WHY WE FIGHT

All wars ultimately are competitions for power, but knowing that gets you no closer to understanding them.

All wars begin for specific causes, but knowing this, too, brings you no closer to understanding them. In 1946, at a beautiful society wedding in London, a Tory MP remarked to Lady "Emerald" Cunard how quickly life had returned to normal. "After all," he said, gesturing to the crowded room, "this is what we have been fighting for."

"What," she replied, "are they all Poles?"

The MP was closer to the truth. Germany had gone to war to expand its power, to impose its will on other nations; Britain had gone to war to protect itself from imposition. Few people held foremost in their minds at the war's end that five years of horror had been precipitated by the British treaty commitment to defend Poland from its totalitarian neighbor to the west.

In fact, part of the cost of victory to Britain was seeing Poland given up at war's end to be mauled by its totalitarian neighbor to the east. Churchill bitterly rued that fate and worked to stop it, but he had little power to do so and few others outside Poland regarded the situation with much concern.

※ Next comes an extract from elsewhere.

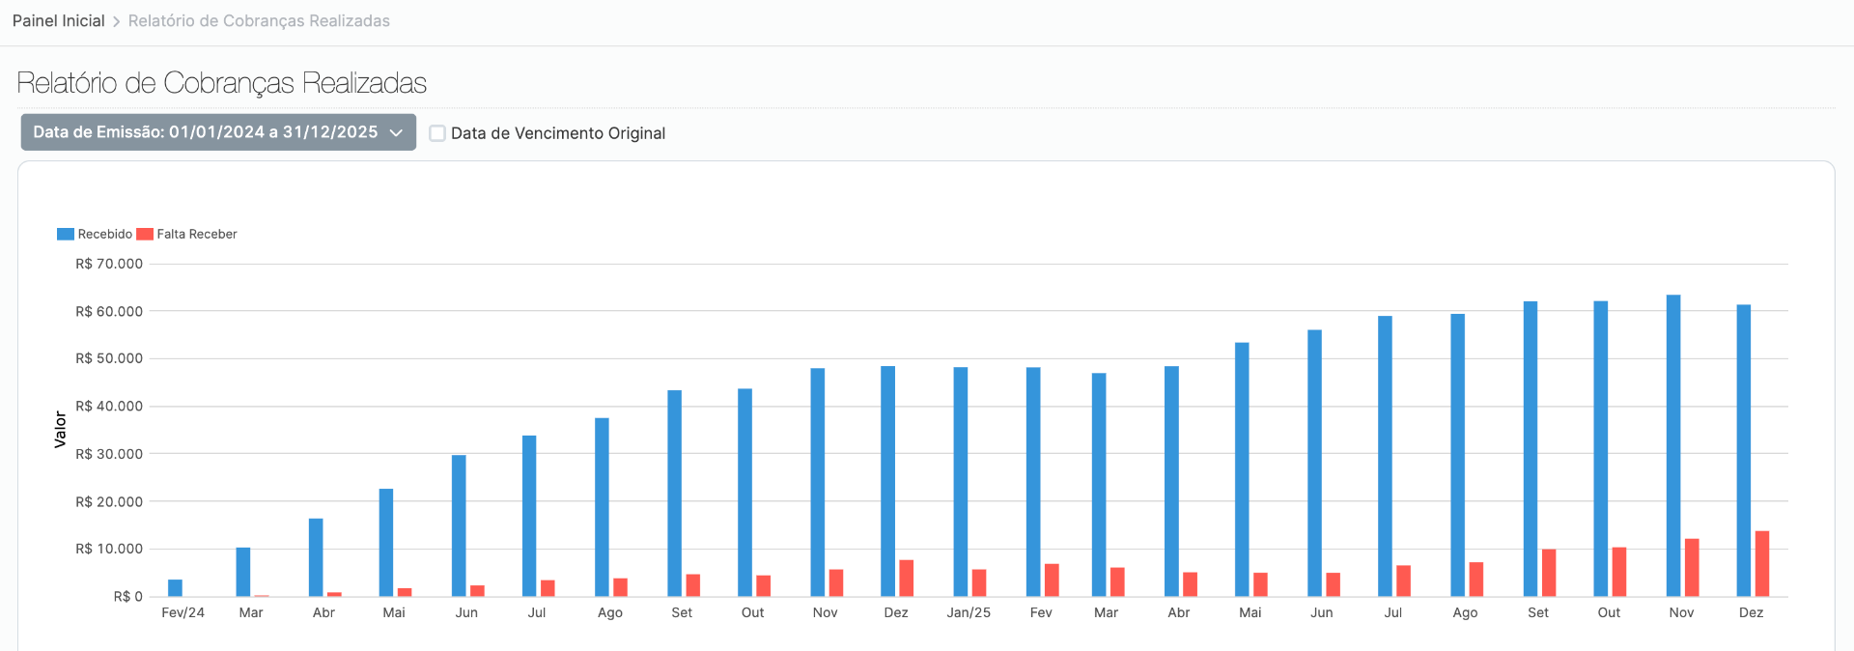This screenshot has height=651, width=1854.
Task: Click the red Falta Receber bar for Dez 2025
Action: coord(1762,563)
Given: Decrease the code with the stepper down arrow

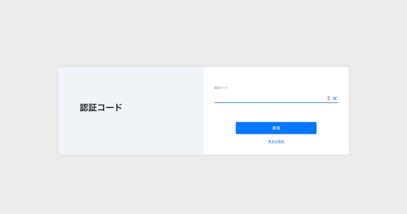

To comprehend wars, some intermediate range of vision works best. The Greeks, as usual, discovered the golden mean. Thucydides, who was both a historian and a veteran, wrote that people go to war for "fear, profit, and honor" (deos, ophelia, and timē). It's almost exactly the same formula Jefferson hit on more than 2,100 years later when he wrote that the American rebels about to wage war on Britain, "mutually pledge to each other our Lives, our Fortunes and our sacred Honor."

Profit and fear seem pretty straightforward. People go to war out of a sense of fear of becoming isolated, impotent, and dominated by adversaries. The search for security inevitably is a search for power. Modern European nations, outwardly pacifistic, try to bind the greater power of America in international laws and protocols. In doing so, they enhance their own. All the while they denounce American power, they play the game as well, in their own way.

Thucydides' dictum was affirmed for modern times in Donald Kagan's "On the Origins of War and the Preservation of Peace" (1995). Kagan, with an eye to the complexities of modern international relations, translates ophelia with the broad and politic term "interest," but don't be fooled. The Greek also can be translated as "profit, advantage, benefit," and in some cases "spoil, booty."

But what of honor? It seems a quaint notion today. Yet Kagan says that, of the three, honor perhaps is the most urgent motive.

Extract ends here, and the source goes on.